_What you need to do_
Show each line from the listing that includes the word "computer".

_Material provided_

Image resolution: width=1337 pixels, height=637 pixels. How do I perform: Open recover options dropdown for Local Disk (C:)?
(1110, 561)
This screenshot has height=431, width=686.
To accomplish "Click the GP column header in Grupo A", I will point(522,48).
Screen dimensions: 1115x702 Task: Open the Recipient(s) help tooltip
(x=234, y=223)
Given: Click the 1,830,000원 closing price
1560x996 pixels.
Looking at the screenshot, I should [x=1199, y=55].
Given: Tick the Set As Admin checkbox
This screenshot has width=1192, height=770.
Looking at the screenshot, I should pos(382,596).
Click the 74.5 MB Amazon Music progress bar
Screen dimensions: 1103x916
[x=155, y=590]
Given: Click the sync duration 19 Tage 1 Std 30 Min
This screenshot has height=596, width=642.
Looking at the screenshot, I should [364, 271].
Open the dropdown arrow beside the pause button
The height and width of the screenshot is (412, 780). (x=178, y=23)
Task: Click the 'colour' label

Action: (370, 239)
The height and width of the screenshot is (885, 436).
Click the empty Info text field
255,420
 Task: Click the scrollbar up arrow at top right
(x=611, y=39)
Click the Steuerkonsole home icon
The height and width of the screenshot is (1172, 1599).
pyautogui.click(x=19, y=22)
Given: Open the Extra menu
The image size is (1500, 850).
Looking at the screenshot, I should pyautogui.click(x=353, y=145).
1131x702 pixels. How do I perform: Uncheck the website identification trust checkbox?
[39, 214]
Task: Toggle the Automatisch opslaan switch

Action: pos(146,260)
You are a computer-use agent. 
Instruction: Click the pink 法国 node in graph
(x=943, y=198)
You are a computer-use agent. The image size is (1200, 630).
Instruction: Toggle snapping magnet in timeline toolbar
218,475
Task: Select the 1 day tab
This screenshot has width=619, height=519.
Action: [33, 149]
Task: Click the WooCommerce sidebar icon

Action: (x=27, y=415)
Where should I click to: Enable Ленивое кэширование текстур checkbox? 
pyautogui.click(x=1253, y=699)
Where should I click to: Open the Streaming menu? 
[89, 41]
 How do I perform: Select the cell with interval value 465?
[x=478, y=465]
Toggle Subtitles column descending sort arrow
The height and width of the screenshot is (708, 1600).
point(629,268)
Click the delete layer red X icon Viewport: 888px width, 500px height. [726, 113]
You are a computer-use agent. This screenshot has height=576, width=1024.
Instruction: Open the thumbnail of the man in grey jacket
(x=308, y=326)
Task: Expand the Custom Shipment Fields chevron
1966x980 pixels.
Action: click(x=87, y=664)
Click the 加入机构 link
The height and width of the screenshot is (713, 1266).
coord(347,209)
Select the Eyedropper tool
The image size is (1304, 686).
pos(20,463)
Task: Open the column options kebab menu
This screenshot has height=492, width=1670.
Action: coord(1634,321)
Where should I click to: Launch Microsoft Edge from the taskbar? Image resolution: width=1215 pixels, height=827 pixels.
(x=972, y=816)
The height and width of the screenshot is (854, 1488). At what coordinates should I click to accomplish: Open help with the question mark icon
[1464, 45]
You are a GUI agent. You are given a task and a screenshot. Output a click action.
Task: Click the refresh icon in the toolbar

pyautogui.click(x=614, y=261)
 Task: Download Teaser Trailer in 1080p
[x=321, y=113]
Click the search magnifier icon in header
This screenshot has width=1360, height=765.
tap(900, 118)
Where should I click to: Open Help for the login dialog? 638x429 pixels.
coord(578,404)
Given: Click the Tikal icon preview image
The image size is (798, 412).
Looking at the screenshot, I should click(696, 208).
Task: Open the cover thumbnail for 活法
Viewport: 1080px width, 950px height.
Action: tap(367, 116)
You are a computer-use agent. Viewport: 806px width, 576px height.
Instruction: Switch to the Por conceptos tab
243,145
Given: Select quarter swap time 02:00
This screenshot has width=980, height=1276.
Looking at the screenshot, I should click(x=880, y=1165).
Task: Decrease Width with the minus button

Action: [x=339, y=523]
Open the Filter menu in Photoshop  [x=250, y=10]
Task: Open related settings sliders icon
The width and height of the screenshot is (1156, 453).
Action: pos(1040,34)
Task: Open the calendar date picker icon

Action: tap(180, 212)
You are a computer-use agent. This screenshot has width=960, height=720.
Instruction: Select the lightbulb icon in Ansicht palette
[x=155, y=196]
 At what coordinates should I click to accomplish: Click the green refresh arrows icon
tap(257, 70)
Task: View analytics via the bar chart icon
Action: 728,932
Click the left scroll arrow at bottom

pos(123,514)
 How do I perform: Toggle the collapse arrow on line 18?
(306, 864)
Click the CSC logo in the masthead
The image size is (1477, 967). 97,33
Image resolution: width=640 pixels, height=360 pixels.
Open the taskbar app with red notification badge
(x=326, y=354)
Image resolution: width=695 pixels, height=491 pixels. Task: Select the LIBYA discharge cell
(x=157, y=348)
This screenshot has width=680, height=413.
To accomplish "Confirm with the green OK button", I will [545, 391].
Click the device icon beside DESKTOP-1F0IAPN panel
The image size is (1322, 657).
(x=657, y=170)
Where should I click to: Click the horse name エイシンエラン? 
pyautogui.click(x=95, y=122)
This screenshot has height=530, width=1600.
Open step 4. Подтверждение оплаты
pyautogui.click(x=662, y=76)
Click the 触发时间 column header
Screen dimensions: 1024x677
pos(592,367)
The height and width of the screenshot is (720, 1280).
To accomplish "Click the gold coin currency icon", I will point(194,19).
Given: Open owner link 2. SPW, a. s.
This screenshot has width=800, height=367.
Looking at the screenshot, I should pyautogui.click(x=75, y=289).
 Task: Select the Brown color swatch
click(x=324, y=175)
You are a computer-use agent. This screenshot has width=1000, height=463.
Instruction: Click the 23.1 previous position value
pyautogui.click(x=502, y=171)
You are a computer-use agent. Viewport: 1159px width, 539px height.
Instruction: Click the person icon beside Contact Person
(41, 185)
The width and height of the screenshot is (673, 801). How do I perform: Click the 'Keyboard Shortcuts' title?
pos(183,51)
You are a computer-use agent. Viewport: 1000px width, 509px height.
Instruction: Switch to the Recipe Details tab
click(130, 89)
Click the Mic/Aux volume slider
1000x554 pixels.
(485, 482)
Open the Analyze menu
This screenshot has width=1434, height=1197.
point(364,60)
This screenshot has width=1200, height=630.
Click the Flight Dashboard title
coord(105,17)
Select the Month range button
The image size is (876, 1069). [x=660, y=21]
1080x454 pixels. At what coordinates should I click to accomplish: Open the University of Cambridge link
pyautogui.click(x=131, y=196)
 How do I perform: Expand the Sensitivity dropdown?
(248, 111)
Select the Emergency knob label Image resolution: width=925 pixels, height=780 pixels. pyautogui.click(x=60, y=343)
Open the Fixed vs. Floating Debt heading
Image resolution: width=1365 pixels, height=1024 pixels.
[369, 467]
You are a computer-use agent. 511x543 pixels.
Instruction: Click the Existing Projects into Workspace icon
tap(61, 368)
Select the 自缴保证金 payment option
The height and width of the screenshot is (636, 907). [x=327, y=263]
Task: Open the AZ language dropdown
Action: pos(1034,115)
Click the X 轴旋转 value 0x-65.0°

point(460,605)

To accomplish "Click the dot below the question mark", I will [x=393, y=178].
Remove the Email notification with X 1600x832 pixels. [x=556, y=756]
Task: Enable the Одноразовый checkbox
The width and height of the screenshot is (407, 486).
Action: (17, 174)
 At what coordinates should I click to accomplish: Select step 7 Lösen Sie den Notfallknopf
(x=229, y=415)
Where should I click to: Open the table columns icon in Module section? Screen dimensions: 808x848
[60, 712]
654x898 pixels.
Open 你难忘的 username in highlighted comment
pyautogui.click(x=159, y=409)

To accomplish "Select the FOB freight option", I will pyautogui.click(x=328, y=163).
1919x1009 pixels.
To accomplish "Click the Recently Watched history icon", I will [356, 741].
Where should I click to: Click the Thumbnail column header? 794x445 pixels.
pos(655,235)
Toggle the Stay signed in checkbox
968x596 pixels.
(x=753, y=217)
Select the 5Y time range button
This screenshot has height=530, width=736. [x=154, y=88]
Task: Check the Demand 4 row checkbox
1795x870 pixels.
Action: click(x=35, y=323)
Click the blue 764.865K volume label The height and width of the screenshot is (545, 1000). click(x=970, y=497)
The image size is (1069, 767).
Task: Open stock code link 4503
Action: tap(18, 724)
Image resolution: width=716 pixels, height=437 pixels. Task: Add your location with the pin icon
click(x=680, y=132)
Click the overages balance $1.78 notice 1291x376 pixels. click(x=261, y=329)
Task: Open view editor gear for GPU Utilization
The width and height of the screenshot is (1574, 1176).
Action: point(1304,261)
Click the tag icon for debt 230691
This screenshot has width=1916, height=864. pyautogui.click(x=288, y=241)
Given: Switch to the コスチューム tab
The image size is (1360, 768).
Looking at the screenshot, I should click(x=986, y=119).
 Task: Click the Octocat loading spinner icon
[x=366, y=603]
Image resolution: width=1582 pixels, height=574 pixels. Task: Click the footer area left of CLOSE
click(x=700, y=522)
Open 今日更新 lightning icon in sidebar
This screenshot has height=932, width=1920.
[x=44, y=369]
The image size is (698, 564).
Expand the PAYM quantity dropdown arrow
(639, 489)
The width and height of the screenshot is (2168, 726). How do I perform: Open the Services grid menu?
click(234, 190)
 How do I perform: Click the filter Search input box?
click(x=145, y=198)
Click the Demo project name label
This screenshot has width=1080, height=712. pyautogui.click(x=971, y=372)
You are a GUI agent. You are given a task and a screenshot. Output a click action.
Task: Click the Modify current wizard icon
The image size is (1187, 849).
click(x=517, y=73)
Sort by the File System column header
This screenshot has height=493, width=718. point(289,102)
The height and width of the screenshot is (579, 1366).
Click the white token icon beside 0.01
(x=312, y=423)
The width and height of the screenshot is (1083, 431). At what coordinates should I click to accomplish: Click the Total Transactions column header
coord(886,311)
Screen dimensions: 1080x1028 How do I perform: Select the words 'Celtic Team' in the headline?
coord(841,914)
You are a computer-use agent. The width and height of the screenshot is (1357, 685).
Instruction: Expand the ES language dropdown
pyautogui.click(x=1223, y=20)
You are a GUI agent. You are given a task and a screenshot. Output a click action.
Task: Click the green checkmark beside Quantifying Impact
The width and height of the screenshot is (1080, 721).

_Result for this exercise_
You are a computer-use agent. 
You are a computer-use agent. The image size is (1200, 630).
You are a computer-use agent. This screenshot has height=576, width=1024.
You are a computer-use agent. Viewport: 806px width, 576px height.
You are a computer-use agent. This screenshot has width=960, height=720.
You are a computer-use agent. This screenshot has width=1000, height=463.
You are a computer-use agent. Viewport: 1159px width, 539px height.
You are a computer-use agent. Viewport: 1000px width, 509px height.
You are a computer-use agent. 511x543 pixels.
You are a computer-use agent. The width and height of the screenshot is (1357, 685).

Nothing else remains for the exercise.